To calculate your DSR, you have to gather all the information about your monthly commitment versus your gross income. Here is a brief example:-
- Monthly income
- Monthly commitments
- Property rental yields
- Personal loan installment
- Car loan installment
- Housing loan installment
- Credit card installment
Here is a simple formula to calculate your DSR:-
Total Monthly Commitments / Total Monthly Income X 100% = DSR
So take an example of my good friend Genie (fictional character) who earns RM 7,000 from her salary. She has monthly commitments, car loan installment, rent and credit card installments that comes up to an average of RM 5,000 per month.
RM 5,000 / RM 7,000 x 100% = 71%
She wants to buy a house – but in all honesty, the bank will probably not approve her loan. Even if she thinks that she can bypass procedure by buying the house under a company name, the main problem is that even if the bank approves the loan under the company name (provided that the company account shows that it is capable of repaying the loan) it is YOU who is being the guarantor.
The banks will still have access to your personal assets should you fail to repay back the loan and the company winds up. Therefore, even if you are purchasing the property under the company’s name, the company’s eligibility to take up the loan is still based on your current DSR which basically makes your entire plan pointless.
I will write another article in the future about how to improve your DSR – but just take note that buying property using company name is not a solution to your busted DSR.
2. Stretching Your LTV
This is the second most common reason why you might be looking to buy property using a company.

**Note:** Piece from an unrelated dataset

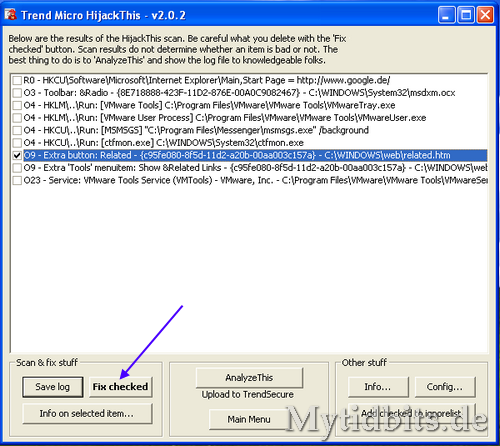Check the Show &Related Links menuitem checkbox
Screen dimensions: 500x446
17,168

It’s because you have purchased your first property under your own name, and you think that if you have a company you can purchase the second property with 90% LTV (Loan-to-Value).
Again, this is a misconception. If we are talking about residential property, you will only get 60% loan from the total property price. This is even lower than the 70% cap on your third property or more under your own personal name. So this option isn’t helpful at all. Now, it is true that you can get up to 85% LTV for property purchase using the company name, but it is only for commercial properties.
3. Limiting Exposure
When it comes to investing, limiting your risk/exposure is surely one of the key factors in your mind. However, as can be seen from the above example, when it comes to property investment, using a company as a vehicle doesn’t really help. You will still be the guarantor, and the bank can still come after you if the company fails or if you fail to repay your mortgage.
As mentioned thou, using company as a tool in property investment has its own benefit, and that will be covered in the coming article.